Validation proved good specificity and selectivity of the method since no interfering peaks were observed at the specific retention times of the boar taint compounds and selected ion monitoring was applied. Linearity of the method was proven in a range of 0 to 5000 µg kg-1 (R2 > 0.99) and no lack of fit was observed (95% confidence interval; F-test, p > 0.05). Recovery values were within the permitted range (-20% - +10%) and good precision was observed: repeatability (RSD% < 15%) and within-laboratory reproducibility (RSD% < 20%). Finally, LOD values were determinedat 50 and 10 µg kg-1 and LOQ values at 70 and 30 µg kg-1 for AEON and the indolic compounds, respectively. The latter values are far below the odour threshold, 500, 200 and 100 µgkg-1for AEON, SK and IND, respectively as set in adipose tissue. Furthermore, analysis of boar samples proved the applicability of the HS-SPME-GC-MS method and precise quantification.

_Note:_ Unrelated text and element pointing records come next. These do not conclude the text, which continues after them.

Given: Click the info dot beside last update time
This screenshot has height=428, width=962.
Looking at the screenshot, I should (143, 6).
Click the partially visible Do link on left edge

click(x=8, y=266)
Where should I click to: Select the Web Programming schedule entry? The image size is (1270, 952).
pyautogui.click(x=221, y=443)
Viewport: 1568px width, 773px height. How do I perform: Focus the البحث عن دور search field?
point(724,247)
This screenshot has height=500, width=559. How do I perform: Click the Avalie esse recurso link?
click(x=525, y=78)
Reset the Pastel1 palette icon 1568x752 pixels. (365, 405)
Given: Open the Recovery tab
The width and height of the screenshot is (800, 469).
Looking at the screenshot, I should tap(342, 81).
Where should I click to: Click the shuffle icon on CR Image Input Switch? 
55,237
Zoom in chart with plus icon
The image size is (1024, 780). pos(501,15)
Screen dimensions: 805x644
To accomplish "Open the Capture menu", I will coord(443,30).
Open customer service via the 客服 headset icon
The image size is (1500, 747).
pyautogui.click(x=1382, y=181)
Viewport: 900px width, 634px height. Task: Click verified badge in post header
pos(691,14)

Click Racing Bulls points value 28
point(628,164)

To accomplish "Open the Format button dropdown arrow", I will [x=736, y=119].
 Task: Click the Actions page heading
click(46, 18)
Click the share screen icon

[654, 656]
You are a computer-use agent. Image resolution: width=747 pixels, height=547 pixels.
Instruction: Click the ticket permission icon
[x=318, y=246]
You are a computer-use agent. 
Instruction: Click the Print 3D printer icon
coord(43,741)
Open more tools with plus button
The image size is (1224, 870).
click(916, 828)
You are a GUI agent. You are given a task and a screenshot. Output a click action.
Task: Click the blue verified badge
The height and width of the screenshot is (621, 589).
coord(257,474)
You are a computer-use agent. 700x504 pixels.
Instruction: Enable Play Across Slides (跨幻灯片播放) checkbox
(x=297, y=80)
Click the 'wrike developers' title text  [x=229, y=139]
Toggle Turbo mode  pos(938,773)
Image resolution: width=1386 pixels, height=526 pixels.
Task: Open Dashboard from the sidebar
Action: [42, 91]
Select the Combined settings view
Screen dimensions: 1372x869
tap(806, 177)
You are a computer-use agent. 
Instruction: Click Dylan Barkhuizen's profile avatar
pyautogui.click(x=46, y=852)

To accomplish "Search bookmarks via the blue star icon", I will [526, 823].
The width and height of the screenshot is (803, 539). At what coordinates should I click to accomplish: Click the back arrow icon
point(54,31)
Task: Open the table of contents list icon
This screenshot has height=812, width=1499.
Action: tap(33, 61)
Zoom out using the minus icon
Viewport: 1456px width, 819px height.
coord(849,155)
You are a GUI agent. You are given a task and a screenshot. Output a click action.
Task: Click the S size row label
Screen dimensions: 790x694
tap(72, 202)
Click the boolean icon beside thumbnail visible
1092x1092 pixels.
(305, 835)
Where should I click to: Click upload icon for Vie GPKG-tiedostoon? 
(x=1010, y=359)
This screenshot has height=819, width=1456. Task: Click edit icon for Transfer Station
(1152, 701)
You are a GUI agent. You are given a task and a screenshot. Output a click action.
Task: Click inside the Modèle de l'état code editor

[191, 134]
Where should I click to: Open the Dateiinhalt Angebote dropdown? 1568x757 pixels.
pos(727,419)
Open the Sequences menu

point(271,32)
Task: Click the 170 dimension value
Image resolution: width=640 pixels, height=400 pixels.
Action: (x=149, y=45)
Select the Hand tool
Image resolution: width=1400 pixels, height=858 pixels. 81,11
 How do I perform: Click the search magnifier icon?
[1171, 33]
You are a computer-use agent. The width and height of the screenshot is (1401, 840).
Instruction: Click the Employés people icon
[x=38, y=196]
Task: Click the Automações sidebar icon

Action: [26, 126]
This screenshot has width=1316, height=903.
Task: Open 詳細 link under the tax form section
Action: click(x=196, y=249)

Finally, the performance characteristics of the method on a portable GC-MS instrument, employable at the slaughter line, were evaluated. Analysis of fortified blank samples showed that sensitivity of the portable GC-MS instrument was insufficient for the detection of the boar taint compounds at threshold levels using the current extraction protocol (HS-SPME). To improve sensitivity on the portable GC-MS instrument, the extraction protocol should be adjusted (e.g. derivatisation, trapping etc.); however, taking into account the practical obstacles for on-site analysis.

Conclusion

In this study, a candidate HS-SPME-GC-MS method for the fast and accurate at-line detection of the boar taint compounds was developed and validated. Fast extraction (40 sec) of the boar taint compounds from adipose tissue was achieved by singing the fat with a soldering iron and SPME. Validation of the HS-SPME-GC-MS and analysis of boar samples proved the quality and applicability of the method on boar samples. However, sensitivity of the portable GC-MS instrument for this application was questioned and adaptations to the method should be made before allowing fast and sensitive screening of pig carcasses at the slaughter line.

Acknowledgements

K. Verplanken is supported by the Agency for Innovation by Science and Technology in Flanders.

References

1.Fredriksen B, Font IFM, Lundstrom K, Migdal W, Prunier A, Tuyttens FA, et al. Practice on castration of piglets in Europe. Animal. 2009;3(11):1480-7.

2.Font i Furnols M, Gispert M, Diestre A, Oliver MA. Acceptability of boar meat by consumers depending on their age, gender, culinary habits, and sensitivity and appreciation of androstenone odour. Meat Science. 2003;64:433-40.

3.Bekaert KM, Aluwe M, Vanhaecke L, Heres L, Duchateau L, Vandendriessche F, et al. Evaluation of different heating methods for the detection of boar taint by means of the human nose. Meat Sci. 2013;94(1):125-32.